Aunado a su trabajo, Gwen tiene una amiga que es ausente e invisible, y un amigo que le echa el perro…es decir, ella es una fantasma y él un hombre lobo. En este mismo pueblucho, una banda de vampiros caza a sus víctimas…atrayéndolas mediante ardides publicitarios para no llamar mucho la atención. Por si fuera poco, en la enorme y vieja casa de crujiente madera y aspecto decadente, se oculta una momia. Todos los monstruos están en esta pequeña y gris ciudad, y eso no parece llamarle la atención a nadie…claaaro, todos están haciendo su mejor esfuerzo por ocultarse, aunque una película de monstruos no está completa sin un cazador de monstruos, y a la ciudad llega la organización más antigua de cazadores…
Gwen, ajena a toda la actividad monstruil, vive su vida casi como una humana común, pero su último alimento zombie le llenó la cabeza con los recuerdos del hombre cuyo cerebro comió, y la persistencia del muerto clama por justicia, ya que fue asesinado.

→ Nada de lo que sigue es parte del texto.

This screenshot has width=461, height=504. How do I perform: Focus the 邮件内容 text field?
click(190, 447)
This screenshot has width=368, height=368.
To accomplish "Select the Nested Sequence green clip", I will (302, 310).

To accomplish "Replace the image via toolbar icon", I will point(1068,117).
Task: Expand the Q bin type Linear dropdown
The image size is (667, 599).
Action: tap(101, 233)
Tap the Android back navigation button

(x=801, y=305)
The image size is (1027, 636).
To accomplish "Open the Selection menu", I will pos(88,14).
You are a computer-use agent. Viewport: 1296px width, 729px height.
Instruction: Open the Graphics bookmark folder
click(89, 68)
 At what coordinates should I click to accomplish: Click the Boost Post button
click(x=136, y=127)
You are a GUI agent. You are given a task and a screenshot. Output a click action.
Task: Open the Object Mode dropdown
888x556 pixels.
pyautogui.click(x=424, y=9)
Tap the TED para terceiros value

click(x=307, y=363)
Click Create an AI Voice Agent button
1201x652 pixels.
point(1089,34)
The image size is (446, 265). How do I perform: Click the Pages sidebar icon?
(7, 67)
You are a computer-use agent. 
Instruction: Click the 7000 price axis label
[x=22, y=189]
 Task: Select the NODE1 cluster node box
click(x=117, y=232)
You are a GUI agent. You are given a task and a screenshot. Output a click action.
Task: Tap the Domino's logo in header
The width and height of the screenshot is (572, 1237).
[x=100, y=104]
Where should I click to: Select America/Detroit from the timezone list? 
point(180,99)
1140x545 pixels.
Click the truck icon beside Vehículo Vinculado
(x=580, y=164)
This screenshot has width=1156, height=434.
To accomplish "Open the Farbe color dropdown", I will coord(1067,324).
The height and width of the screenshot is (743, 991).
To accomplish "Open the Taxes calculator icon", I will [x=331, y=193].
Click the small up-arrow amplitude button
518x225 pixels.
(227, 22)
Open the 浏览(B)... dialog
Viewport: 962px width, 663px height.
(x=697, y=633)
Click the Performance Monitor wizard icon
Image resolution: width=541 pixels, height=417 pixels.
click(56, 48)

Para intentar calmar la voz, Gwen se lanza a investigar, con ayuda de la fantasma y el hombre lobo, que afortunadamente es informático.
Poco a poco, las actividades de los vampiros, los cazadores, la momia y la búsqueda de Gwen, van confluyendo, sin llegar a entremezclarse del todo. Este primer volumen concluye con grandes expectativas, dándonos una lectura amena, poniendo en un contexto actual a los monstruos clásicos del cine de terror, sin jamás llegar al género. Hay misterio, hay acción, hay romance, hay monstruos que son más humanos que sus cazadores…es decir, rinde un tributo total al género, y el aspecto visual te hace sentir sumergido en un cómic sesentero, sino en una pintura de Warhol; por si fuera poco, la interacción entre un grupo de jóvenes en un ambiente retro friki, da toda la sensación de estar viendo una serie de Netflix tipo Stranger Things.
Monstruos millennials. Monstruos para millennials.